Governance | Jonathan Last | 8 Feb 2012

The key to securing better outcomes for older people and other vulnerable groups is joined-up services, MPs on the Health Select Committee have said.

According to the Committee, older people are being let down by fragmented care services, which are also costing the NHS too much and harming the organisation’s efficiency.

Launching the report of a recent inquiry into Social Care (HC 1583, Fourteenth Report of Session 2010-12) Stephen Dorrell MP, chair of the Health Committee, said: "This report is the latest in a long line of reports which have stressed the importance of joined up services. It is impossible to deliver either high quality or efficient services when the patient is passed like a parcel from one part of the system to another, without any serious attempt to look at their needs in the round.

“This obvious truth has often been repeated, but seldom acted upon. The funding for NHS care, social care and social housing comes from different sources. Apart from a few exceptions like Torbay Care Trust in Devon, attempts to join up these funds and to integrate services have been disappointing.

“We welcome the government’s stated determination to tackle this long standing issue; the key is to move beyond restating the aspiration to addressing the question of 'how'."

The Committee is also urging government to:

  • Co-ordinate policy more effectively across Whitehall and regularly rebalance national spending across health, housing and care services.
  • Replace the three overlapping but “confusing” frameworks that currently exist with one outcomes framework for older people.
  • Recognise the widening “funding gap” in social care services, between the number of people who need care and the amount of money currently in the system to deal with their (rising) needs.
  • Accept the recommendations in the Dilnot report for a series of caps on care costs and identify the level at which it thinks these caps should be set.
  • Take steps to ensure that GPs identify much earlier and assess more clearly the needs of carers providing essential informal care to the old and the vulnerable.
  • Develop a new, integrated legal framework to support integration of health, social care and other services around the needs of the individual.

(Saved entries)
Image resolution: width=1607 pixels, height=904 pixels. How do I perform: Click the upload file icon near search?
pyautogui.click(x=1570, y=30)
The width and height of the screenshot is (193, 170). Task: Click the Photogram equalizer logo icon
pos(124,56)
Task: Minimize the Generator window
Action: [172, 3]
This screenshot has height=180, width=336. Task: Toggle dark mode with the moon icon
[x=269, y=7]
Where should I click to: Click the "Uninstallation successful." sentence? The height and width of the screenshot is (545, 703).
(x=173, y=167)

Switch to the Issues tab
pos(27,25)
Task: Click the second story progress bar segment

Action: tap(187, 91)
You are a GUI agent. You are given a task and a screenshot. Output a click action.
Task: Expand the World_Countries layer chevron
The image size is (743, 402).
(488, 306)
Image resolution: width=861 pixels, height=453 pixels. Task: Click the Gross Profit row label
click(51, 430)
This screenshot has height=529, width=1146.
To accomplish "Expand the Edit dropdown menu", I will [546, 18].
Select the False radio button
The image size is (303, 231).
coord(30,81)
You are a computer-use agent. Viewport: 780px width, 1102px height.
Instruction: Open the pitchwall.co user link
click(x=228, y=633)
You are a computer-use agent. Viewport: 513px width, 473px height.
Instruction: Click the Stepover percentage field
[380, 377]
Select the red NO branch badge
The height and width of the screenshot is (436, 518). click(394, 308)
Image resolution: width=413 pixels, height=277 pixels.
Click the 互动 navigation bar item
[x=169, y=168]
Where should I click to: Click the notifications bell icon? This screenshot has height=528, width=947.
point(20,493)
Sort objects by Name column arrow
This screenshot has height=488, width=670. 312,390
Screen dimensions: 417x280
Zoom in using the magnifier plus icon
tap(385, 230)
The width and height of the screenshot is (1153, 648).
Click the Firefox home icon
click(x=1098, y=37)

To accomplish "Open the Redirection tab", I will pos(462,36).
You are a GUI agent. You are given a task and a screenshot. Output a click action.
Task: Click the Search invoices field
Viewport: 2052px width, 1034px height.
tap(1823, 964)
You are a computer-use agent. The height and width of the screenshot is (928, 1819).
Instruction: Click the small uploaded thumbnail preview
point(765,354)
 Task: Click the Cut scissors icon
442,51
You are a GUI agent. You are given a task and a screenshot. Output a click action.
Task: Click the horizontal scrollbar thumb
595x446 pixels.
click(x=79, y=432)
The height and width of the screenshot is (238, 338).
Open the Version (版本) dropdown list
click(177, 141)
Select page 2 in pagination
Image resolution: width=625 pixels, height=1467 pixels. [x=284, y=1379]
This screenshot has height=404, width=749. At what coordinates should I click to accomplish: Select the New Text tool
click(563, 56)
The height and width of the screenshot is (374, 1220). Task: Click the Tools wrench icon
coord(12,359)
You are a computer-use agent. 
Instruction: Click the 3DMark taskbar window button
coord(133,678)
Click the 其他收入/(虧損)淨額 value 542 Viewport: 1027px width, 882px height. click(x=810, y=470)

WHAT THE EXERCISE ASKS:
In the text on joined-up care services, which trust does Stephen Dorrell name as an exception to the disappointing attempts to integrate services?

EXERCISE RESPONSE:
Torbay Care Trust in Devon.